**TASK 1**. Copy out the rows verbatim, from the first row through the line containing "The height and width of the screenshot is (896, 1354).".
* START TEXT TO READ *
Poppy Orange Seed Cake image

This moist and textured orange poppy seed cake recipe super delicious. Packed with citrus flavor and poppy seeds and crunchy glaze it will make it onto your list of baking favorites.

Provided by Erren Hart

Categories     cake

Time 30m

Number Of Ingredients 13

2½ cups all-purpose flour sifted
¾ teaspoons baking soda
½ teaspoon salt
4 large eggs
1½ cups granulated sugar
½ cup canola oil
½ cup butter
1¼ cups freshly squeezed orange juice (3-4 large oranges)
3 tablespoons orange zest
½ cup poppy seeds
⅓ cup fresh orange juice 1-2 orange
1 tablespoon orange zest
1 cup sugar

Steps:

  • Preheat oven to 350°F/180°C. Grease your pans and set aside.
  • In a medium bowl combine the flour and baking soda and salt. Set aside.
  • In a mixer fitted with the whisk attachment, whisk together eggs and sugar on high speed until pale and fluffy, about 5 minutes.
  • With the mixer running on low speed add oil slowly until combined and repeat with the butter. Add orange juice poppy seeds and zest and keep mixing slowly until combined. Add flour mixture and mix until just combined (being careful not to overmix).
  • NOTE: depending on the brand of flour you use, the batter may be quite wet.
* END TEXT TO READ *
**TASK 2**. Carry on the orange poppy seed cake recipe from its last step.
* START DATA SHOWN *
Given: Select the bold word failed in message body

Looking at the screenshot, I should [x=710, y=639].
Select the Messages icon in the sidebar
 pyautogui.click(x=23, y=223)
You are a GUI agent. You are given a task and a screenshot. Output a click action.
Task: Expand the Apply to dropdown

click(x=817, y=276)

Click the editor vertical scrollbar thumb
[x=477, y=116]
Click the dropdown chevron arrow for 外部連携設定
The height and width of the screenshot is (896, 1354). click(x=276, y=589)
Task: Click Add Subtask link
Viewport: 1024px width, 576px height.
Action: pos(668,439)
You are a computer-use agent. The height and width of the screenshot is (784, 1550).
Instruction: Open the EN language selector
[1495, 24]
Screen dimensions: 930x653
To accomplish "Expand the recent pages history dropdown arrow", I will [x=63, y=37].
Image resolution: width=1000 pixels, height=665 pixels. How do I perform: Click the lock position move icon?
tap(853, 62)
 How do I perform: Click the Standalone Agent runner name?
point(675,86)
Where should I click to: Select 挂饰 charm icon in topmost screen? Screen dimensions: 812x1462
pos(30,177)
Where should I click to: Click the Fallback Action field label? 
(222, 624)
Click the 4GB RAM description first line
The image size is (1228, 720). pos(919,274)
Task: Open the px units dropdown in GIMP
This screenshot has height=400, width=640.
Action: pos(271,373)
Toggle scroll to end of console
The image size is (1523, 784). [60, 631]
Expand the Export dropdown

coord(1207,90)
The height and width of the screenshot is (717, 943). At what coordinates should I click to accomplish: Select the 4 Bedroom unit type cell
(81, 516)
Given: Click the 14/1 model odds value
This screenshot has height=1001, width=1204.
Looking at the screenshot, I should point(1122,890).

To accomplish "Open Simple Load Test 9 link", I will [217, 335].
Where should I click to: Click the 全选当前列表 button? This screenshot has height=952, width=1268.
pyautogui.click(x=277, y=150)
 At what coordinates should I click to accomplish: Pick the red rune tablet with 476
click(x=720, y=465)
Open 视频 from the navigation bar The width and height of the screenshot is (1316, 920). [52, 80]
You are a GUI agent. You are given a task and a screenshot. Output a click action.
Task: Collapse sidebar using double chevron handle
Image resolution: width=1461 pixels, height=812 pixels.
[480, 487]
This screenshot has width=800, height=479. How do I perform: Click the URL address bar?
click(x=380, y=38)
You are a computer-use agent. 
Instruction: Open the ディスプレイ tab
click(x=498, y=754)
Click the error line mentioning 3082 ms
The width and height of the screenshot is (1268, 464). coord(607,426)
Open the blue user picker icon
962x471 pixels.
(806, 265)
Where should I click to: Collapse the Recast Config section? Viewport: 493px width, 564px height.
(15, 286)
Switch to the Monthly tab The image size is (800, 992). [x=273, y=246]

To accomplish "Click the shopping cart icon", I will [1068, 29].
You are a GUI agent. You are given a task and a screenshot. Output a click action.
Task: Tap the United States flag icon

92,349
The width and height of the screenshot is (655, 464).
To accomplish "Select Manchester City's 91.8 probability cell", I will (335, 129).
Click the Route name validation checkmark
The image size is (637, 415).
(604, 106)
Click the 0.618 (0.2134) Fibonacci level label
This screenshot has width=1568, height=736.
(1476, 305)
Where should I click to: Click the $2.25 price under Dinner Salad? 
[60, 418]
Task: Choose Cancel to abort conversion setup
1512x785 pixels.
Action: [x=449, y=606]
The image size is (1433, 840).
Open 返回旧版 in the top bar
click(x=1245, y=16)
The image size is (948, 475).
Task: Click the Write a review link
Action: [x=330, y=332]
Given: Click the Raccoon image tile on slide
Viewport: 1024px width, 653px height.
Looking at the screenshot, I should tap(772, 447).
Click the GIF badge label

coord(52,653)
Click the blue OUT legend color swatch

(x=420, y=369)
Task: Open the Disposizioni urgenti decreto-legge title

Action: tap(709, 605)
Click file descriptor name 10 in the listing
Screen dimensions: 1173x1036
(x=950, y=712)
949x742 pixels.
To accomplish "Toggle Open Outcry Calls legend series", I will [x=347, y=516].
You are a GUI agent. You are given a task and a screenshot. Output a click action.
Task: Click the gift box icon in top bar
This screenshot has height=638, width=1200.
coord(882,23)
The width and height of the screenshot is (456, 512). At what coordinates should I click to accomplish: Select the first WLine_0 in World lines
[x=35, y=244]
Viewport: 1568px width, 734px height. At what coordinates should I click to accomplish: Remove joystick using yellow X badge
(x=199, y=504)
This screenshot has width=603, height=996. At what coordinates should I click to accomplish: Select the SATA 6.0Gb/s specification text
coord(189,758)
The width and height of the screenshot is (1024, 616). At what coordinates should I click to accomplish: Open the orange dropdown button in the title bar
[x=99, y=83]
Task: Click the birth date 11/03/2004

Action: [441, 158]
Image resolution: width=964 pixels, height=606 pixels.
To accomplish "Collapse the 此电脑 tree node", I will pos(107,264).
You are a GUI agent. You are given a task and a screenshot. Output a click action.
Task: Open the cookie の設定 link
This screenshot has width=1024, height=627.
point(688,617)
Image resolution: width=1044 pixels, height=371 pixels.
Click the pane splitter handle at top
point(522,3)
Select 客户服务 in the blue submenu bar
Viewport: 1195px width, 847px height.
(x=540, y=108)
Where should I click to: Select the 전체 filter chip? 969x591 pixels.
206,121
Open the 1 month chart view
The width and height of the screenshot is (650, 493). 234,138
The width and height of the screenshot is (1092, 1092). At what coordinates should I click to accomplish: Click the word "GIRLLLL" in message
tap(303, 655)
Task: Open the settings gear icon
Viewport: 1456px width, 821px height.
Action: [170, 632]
* END DATA SHOWN *
**EXERCISE OUTPUT 1**.
Given: Select the bold word failed in message body

Looking at the screenshot, I should [x=710, y=639].
Select the Messages icon in the sidebar
 pyautogui.click(x=23, y=223)
You are a GUI agent. You are given a task and a screenshot. Output a click action.
Task: Expand the Apply to dropdown

click(x=817, y=276)

Click the editor vertical scrollbar thumb
[x=477, y=116]
Click the dropdown chevron arrow for 外部連携設定
The height and width of the screenshot is (896, 1354). click(x=276, y=589)

**EXERCISE OUTPUT 2**.
  • Add batter to the prepared pan. Bake for 20-25 minutes for the muffin pan. ( 50-60 minutes for a 12 cup/10-inch bundt pan, or 40-50 minutes for 2 loaf pans or until a cake tester inserted into the center comes out clean)
  • While the cakes bake, mix together the orange juice, zest, and sugar to make the glaze.
  • Allow to cool 5-10 minutes before adding the glaze.
  • When the cakes are done and are still warm remove them from the pan, transfer them to a wire rack with baking paper, prick the warm cakes all over with a skewer and then pour over the glaze.
  • Place a second sheet of baking paper next to the cooling rack. Transfer the cooling rack with the cakes to the clean paper and pour the glaze that dripped off the cakes onto the baking paper over the cakes. You may have to repeat this step a few times. Once glazed the juice will sink into the cakes and the sugar will form a lovely, crisp topping.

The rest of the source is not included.